Once upon a time, technical skills were the most important thing when looking for your next employee.
Now, however, it’s their ability to play the game. As they get promoted further up the chain, technical skills factor into their daily role less and less.
Emotional Intelligence (EI) has made a serious impact on the hiring and promoting scene, and it’s here to stay. In a 2011 survey of over 2,600 HR professionals, 71% claimed that they valued emotional intelligence more than IQ.
Furthermore, 75% of hiring managers reported they’re more likely to promote employees with a high EI:IQ ration rather than employees with the reverse.
So, from an employer’s perspective, why are employees with high levels of emotional intelligence so valuable? Why are they consistently promoted ahead of their peers? Well, there are a few central reasons.
They can manage their emotions under pressure.
Emotionally intelligent people can adapt more readily to increasing responsibilities and the pressures and demands that come with them.
They’re more able to remain calm in a crisis and keep their feelings controlled, rather than expressing them to the people they work with. They’re also less likely to react impulsively, and instead take a steady, measured response to new situations.

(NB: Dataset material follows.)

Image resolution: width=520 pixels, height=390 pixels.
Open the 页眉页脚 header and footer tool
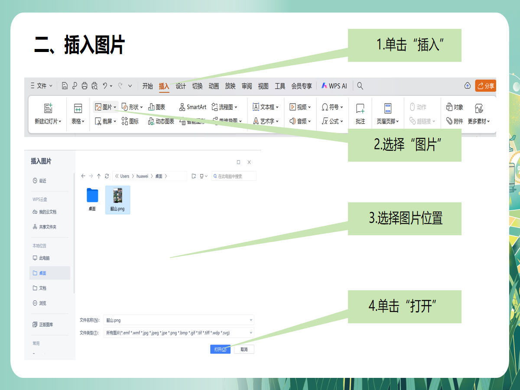tap(388, 108)
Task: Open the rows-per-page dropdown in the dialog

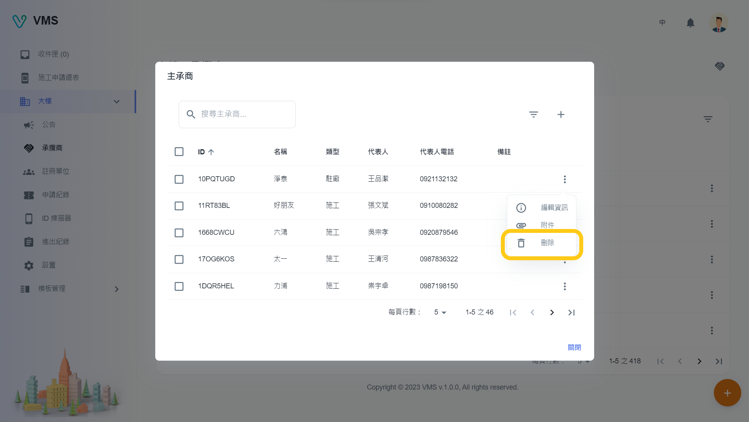Action: point(440,313)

They make others feel heard.
Listening is one of the most critical skills any manager can bring to the table. Even when an employee brings something to their supervisor that isn’t particularly helpful or valuable, it’s important to make them feel like their contribution is appreciated.
The old adage “people don’t leave jobs, they leave managers” is particularly relevant here. When employees don’t feel like their supervisor listens to them, they’ll feel far less valued in their role.
They display high levels of empathy.
Employees aren’t robots. They are all the lead character in their own life, and sometimes things won’t go perfectly well for them. They or their family might fall ill, experience a failed relationship, or have some catastrophic event turn their life upside down.
When these things happen, the best bosses respond sympathetically. This is one of the key reasons that highly emotionally intelligent people are promoted so quickly – they can view life through the eyes of others.
Empathy is a trait that cannot be overvalued. The ability to understand different perspectives and have a genuine grasp on the way others feel can go a long way towards getting distracted and wayward employees back on track, or not, depending on the situation.
They own up to their mistakes.
There aren’t many things worse than an employee who simply won’t acknowledge a mistake, or worse still, accept blame for it. Acknowledging a mistake allows for a chance to learn, improve and avoid the same issue in future.
Most emotionally intelligent people readily acknowledge their mistakes. They have a mindset that lends itself towards self-improvement and responsibility. They don’t fear rebuke, they fear poor performance.
They accept feedback.
Emotionally intelligent employees don’t have enormous egos. They understand where they fit into the larger scheme of things, and as a result are often open to constructive feedback.
Rather than assuming the worst in those who criticise them, emotionally intelligent people assume good intentions. This ensures a faster learning loop and more open communication, qualities you want in those that you’re promoting.
They resolve conflict more easily.
A powerful asset in any manager’s arsenal is effective conflict resolution. The best managers can arrive at a solution that resolves tensions to a great degree and achieves a fair, equitable outcome that works for both the parties to a dispute and the organisation as a whole.
Through empathy, understanding and a willingness to listen, emotionally intelligent employees can more readily solve the the basic disputes that plague many workplaces.
They earn respect.
More importantly than anything else, emotionally intelligent employees earn respect. They aren’t condescending towards their subordinates. They take action when it’s necessary. They listen, and take on feedback when it’s warranted.
Being approachable is an important skill for anyone in a leadership position, and the emotionally intelligent have mastered it.
When you’re searching for someone to promote, take notice of emotional intelligence. It will pay dividends in the future.